Dataset entries START

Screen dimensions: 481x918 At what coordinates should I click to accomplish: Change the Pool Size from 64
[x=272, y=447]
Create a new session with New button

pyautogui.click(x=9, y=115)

Dataset entries END
Dataset entries START

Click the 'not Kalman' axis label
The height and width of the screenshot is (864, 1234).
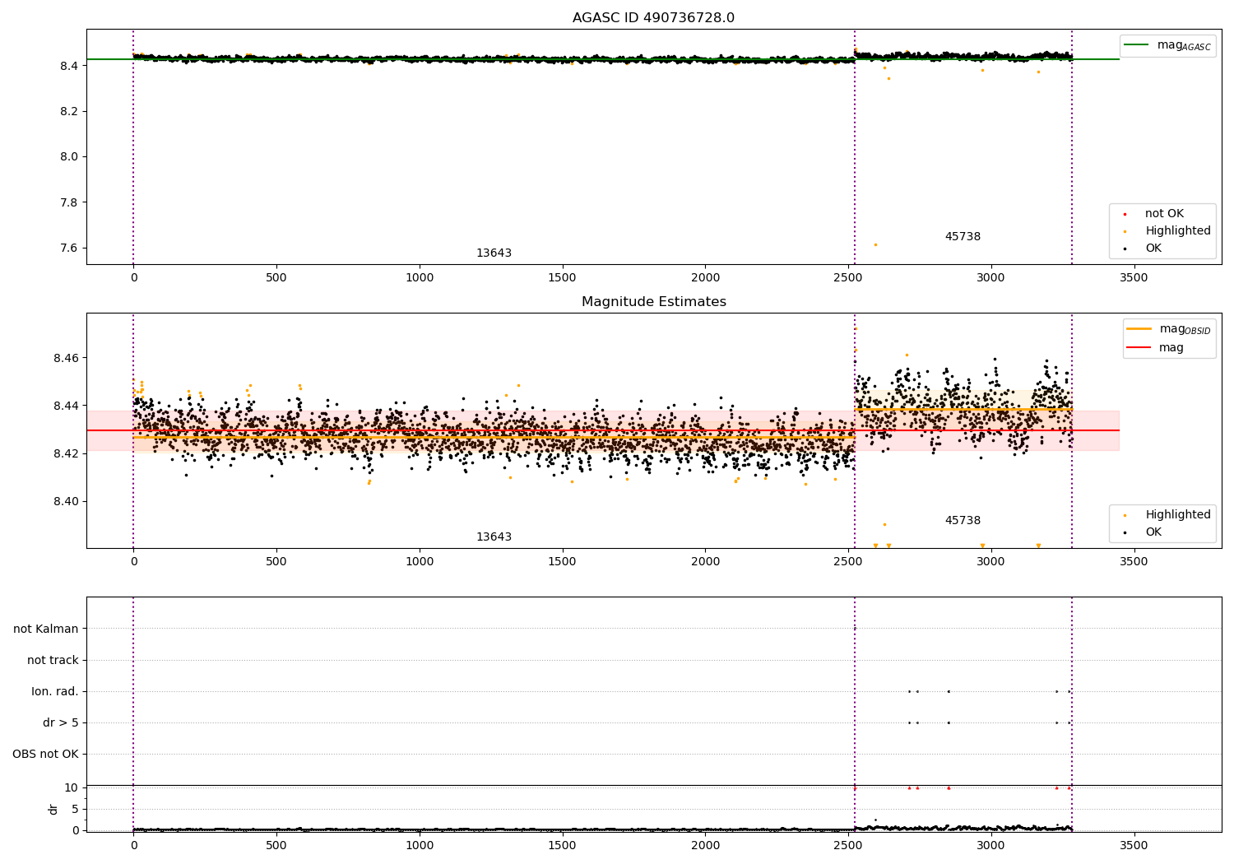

Dataset entries END

• **Assignment**
Within the material above, copy exactly the lines from the line that holds "Click the 'not Kalman' axis label" up to and including the line that holds "The height and".

• **Task response**
Click the 'not Kalman' axis label
The height and width of the screenshot is (864, 1234).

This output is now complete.